§ **Work required**: Your task is to copy the records that follow exactly, minus any images.

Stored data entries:
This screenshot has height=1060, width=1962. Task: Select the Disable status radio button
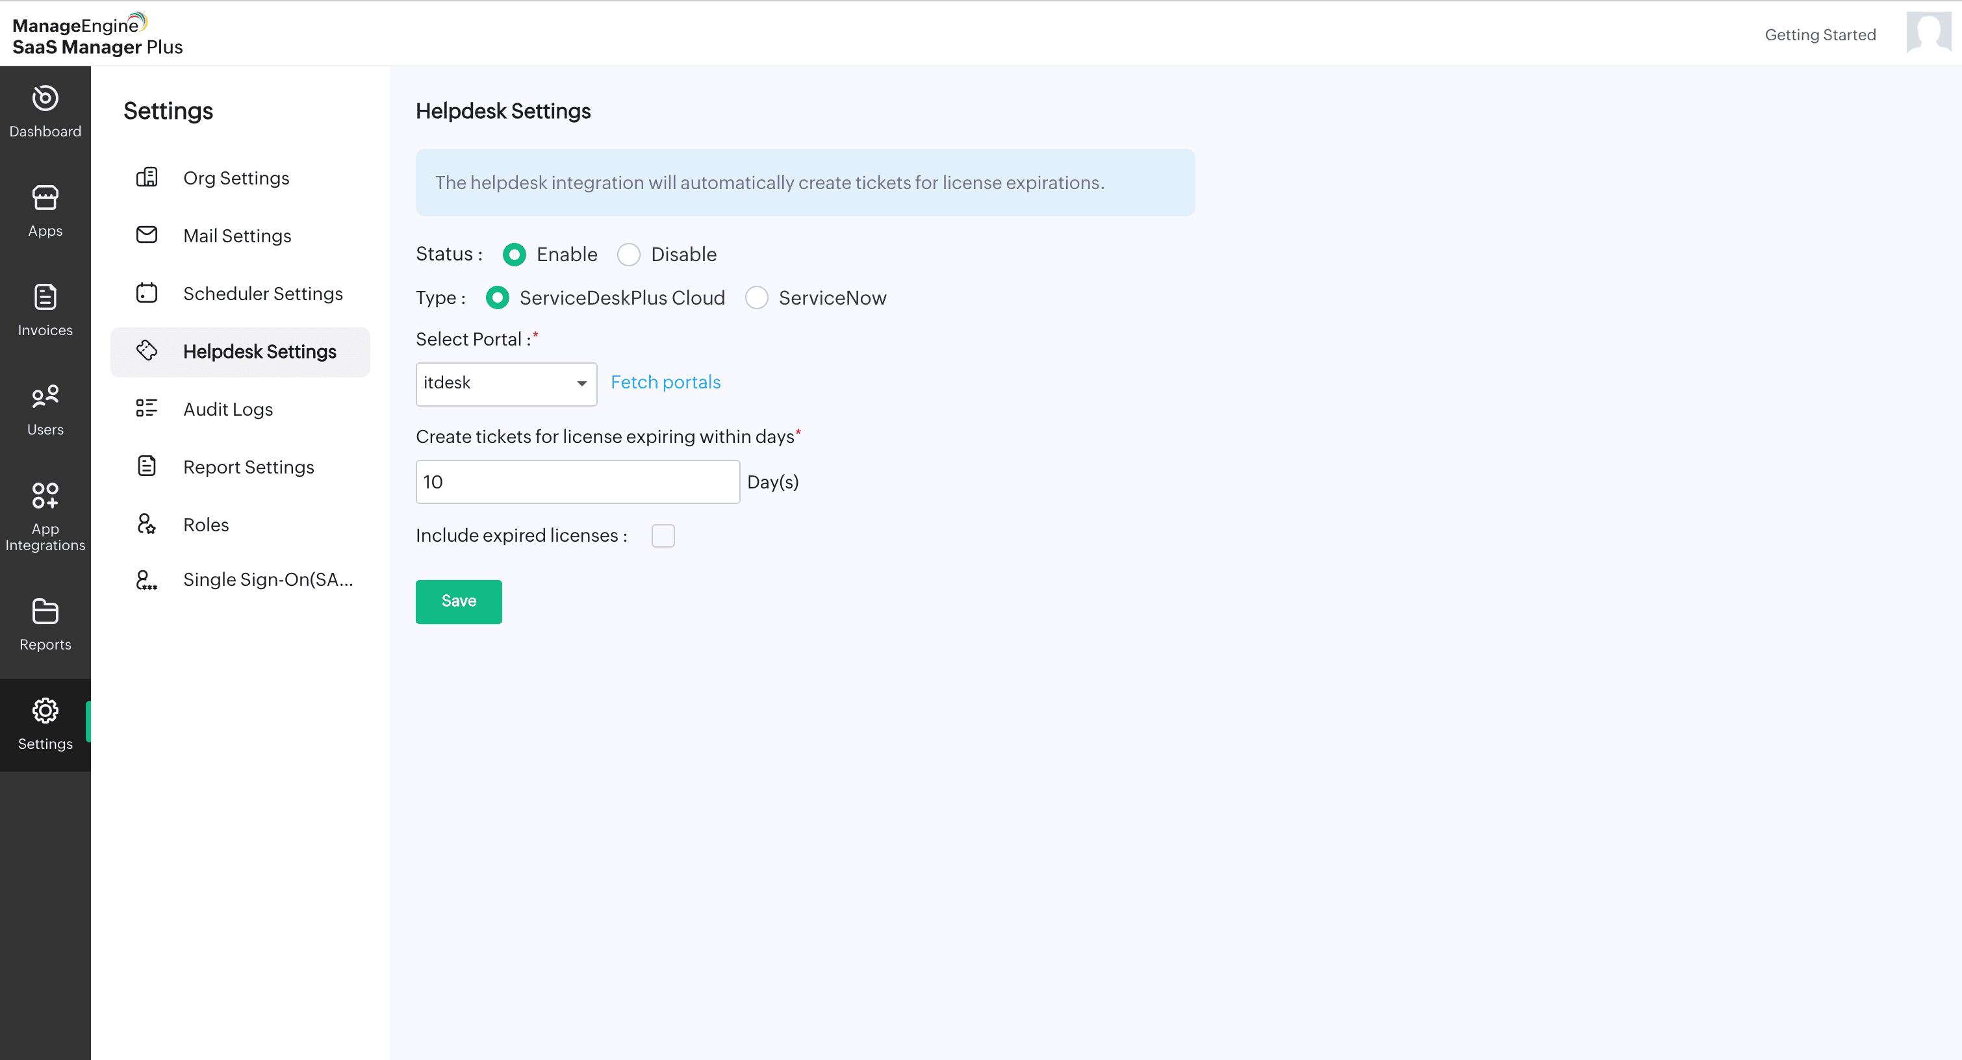[x=628, y=254]
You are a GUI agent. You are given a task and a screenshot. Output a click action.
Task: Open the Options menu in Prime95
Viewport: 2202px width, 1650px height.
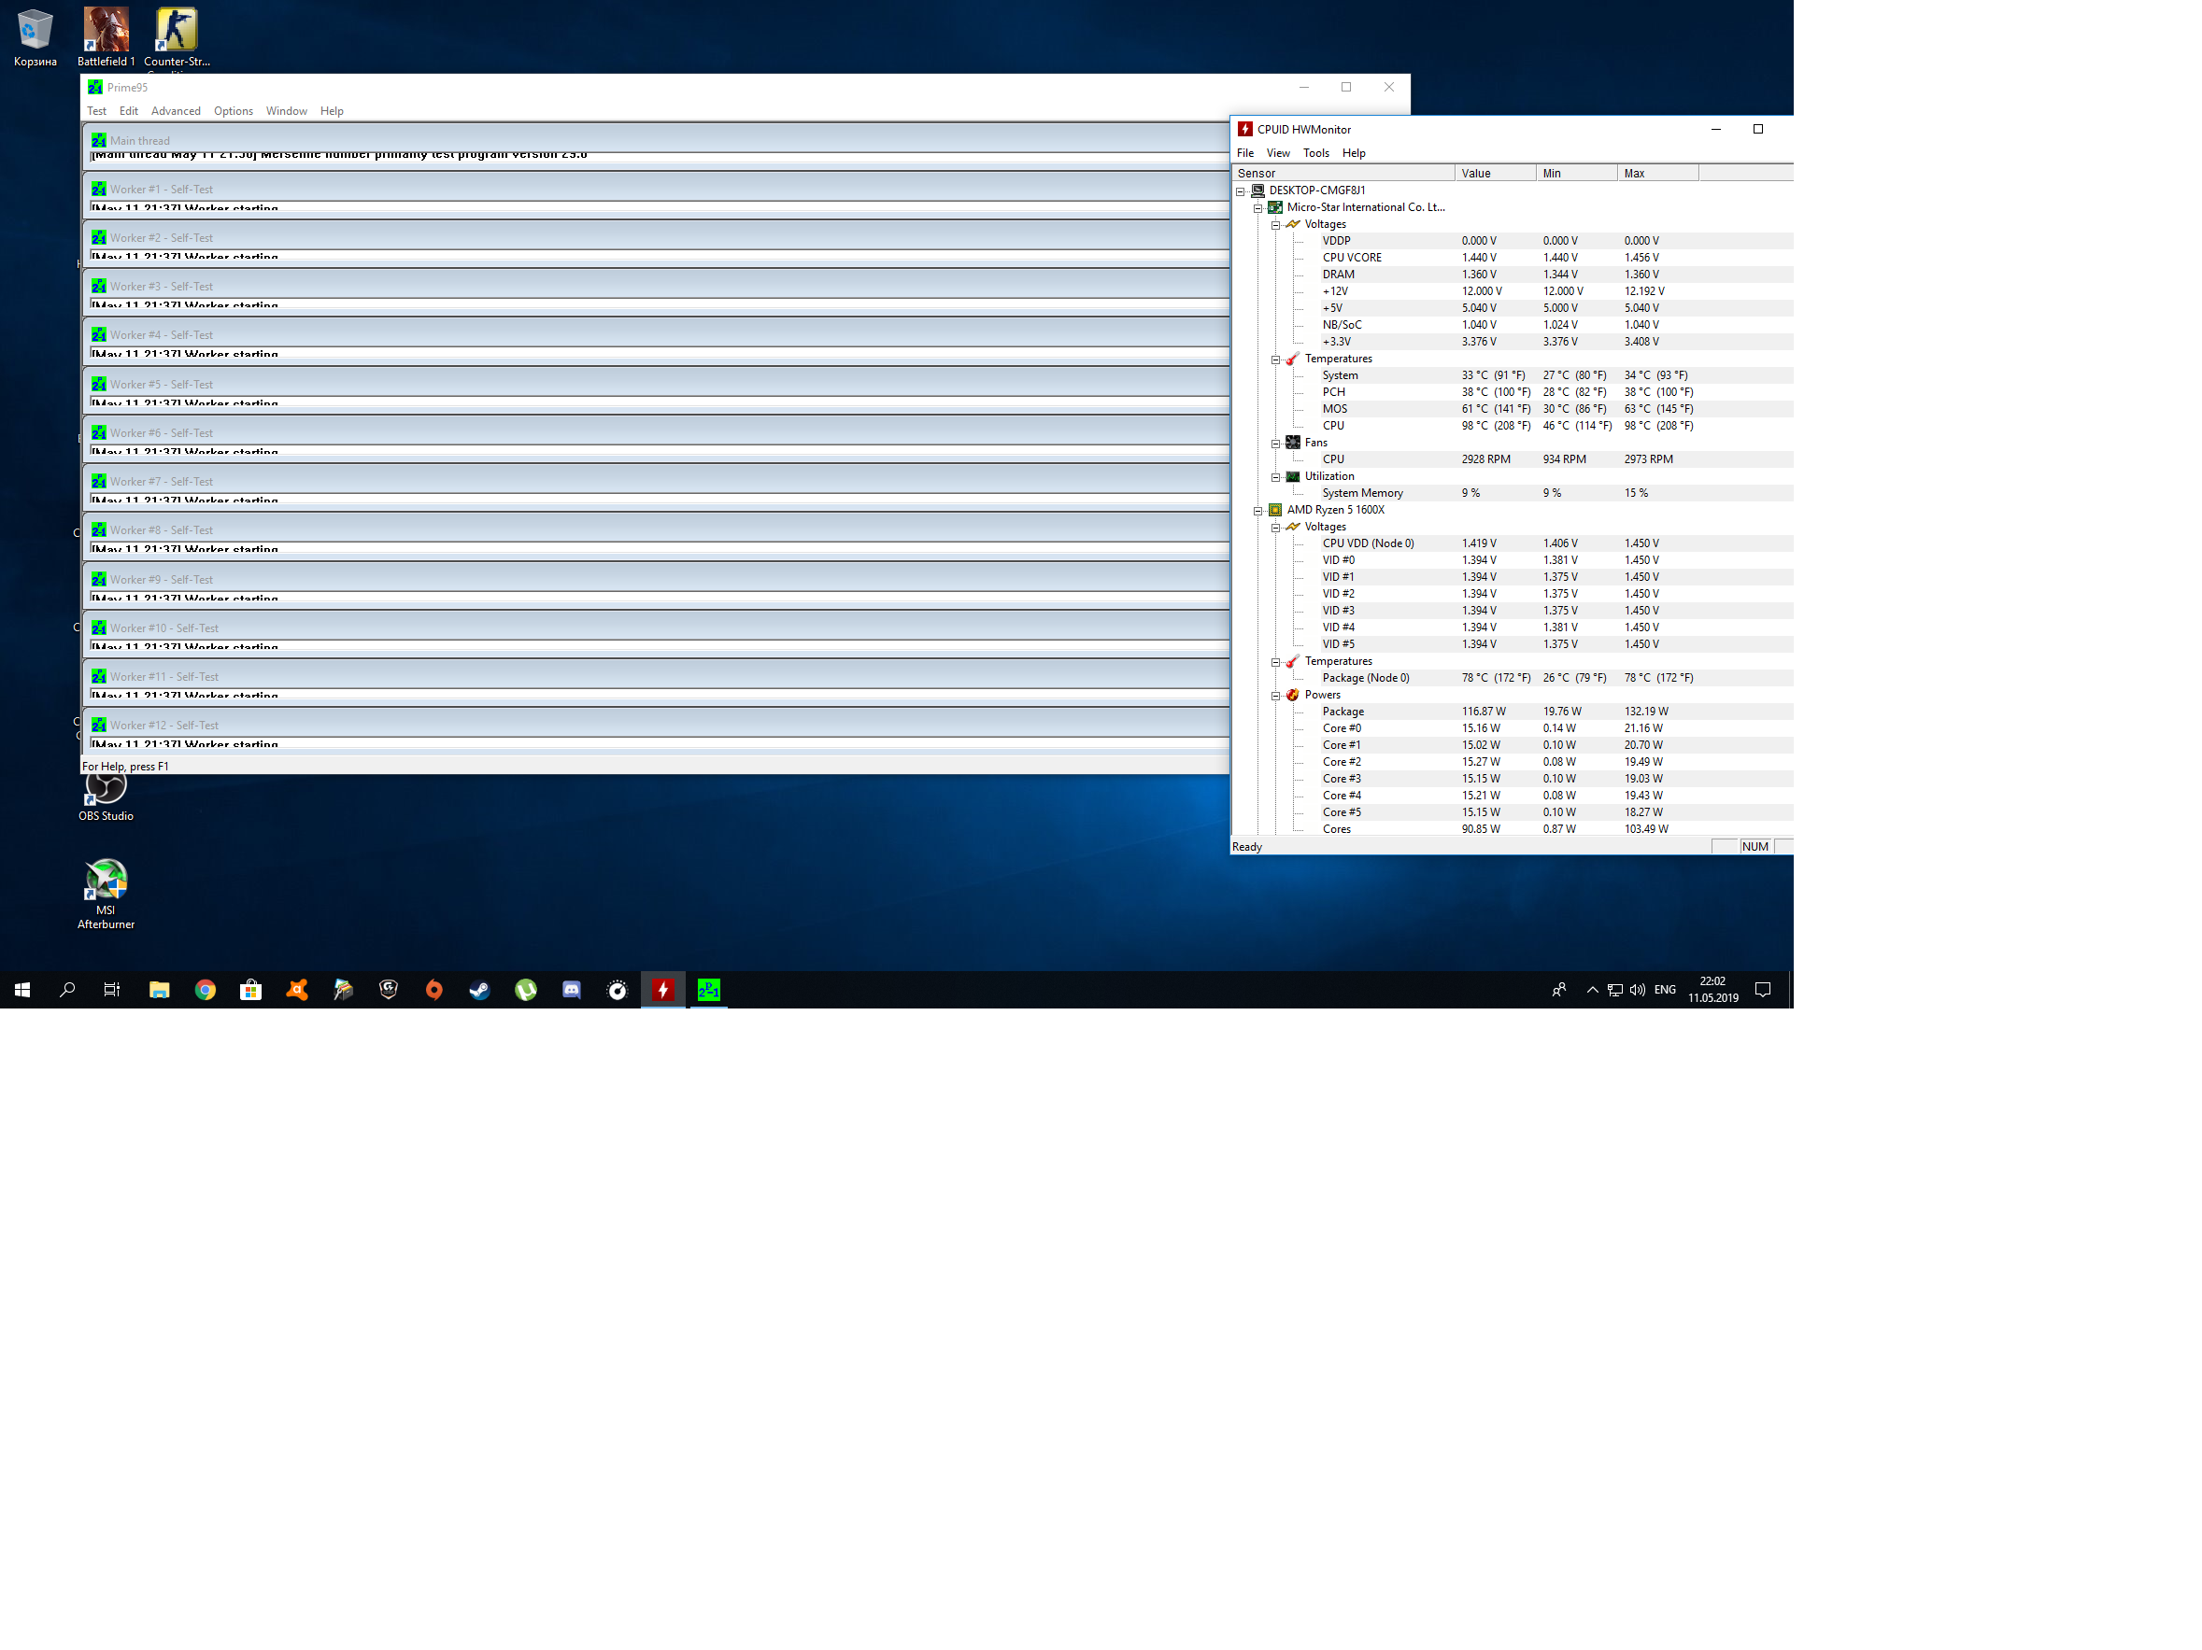point(233,111)
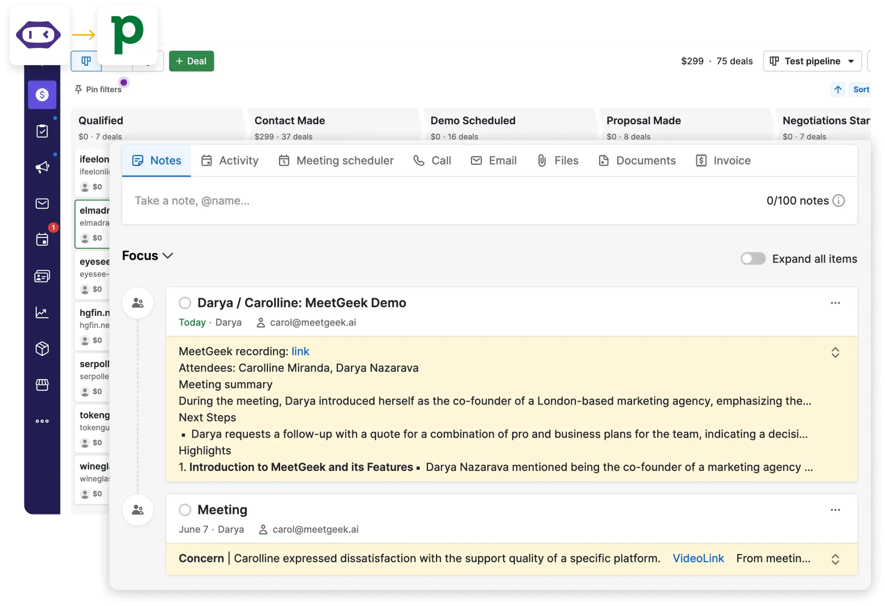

§ **Result of the task**:
This screenshot has height=1060, width=1962. Task: Select the Disable status radio button
[x=628, y=254]
You are a GUI agent. You are given a task and a screenshot. Output a click action.
Task: Open the Options menu in Prime95
Viewport: 2202px width, 1650px height.
point(233,111)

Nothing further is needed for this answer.